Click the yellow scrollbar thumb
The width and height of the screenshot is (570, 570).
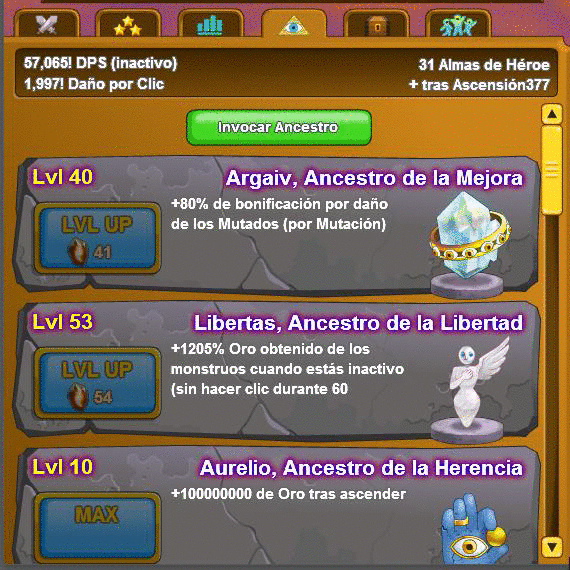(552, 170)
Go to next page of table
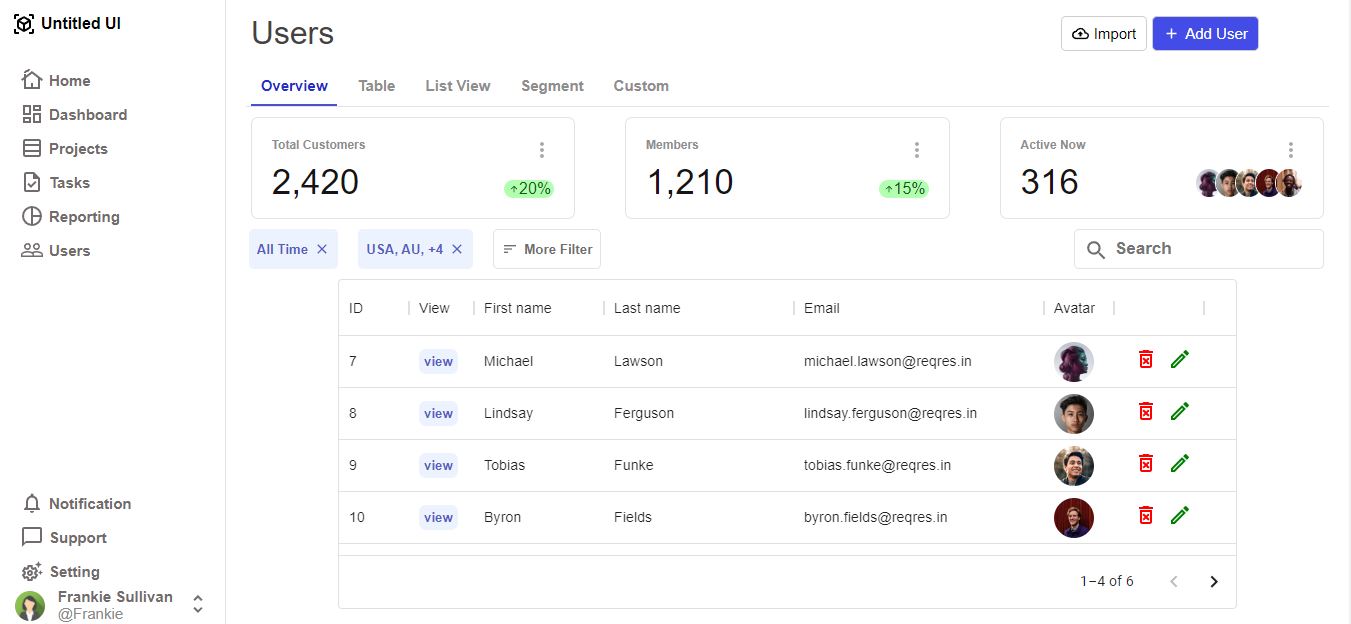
____
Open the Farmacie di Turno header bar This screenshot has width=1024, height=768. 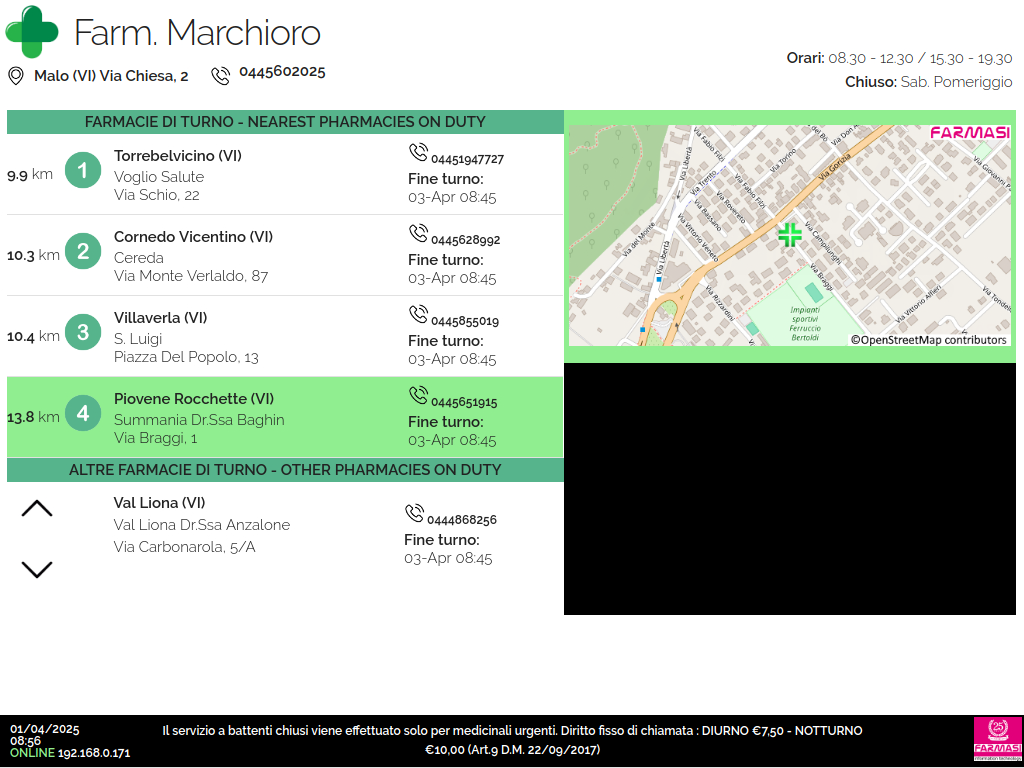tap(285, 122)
____
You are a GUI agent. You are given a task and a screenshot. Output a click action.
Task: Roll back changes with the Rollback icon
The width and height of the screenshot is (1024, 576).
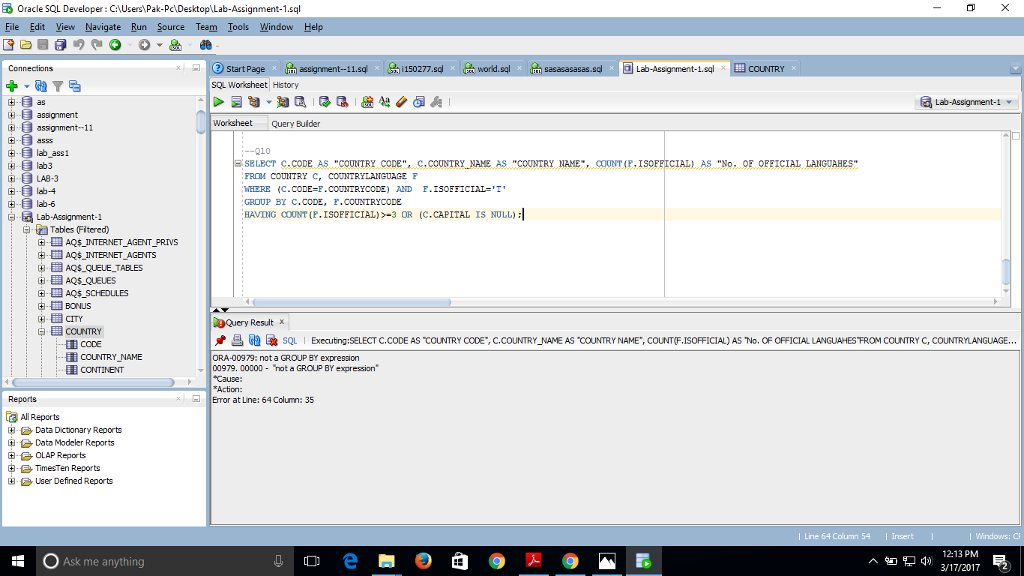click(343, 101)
____
*Task brief*.
Using the data above, transcribe exactly the lines between those containing "Click the yellow scrollbar thumb" and "Go to next page of table", inclusive, and leave every picture behind.

*Answer section*.
Click the yellow scrollbar thumb
The width and height of the screenshot is (570, 570).
(552, 170)
Go to next page of table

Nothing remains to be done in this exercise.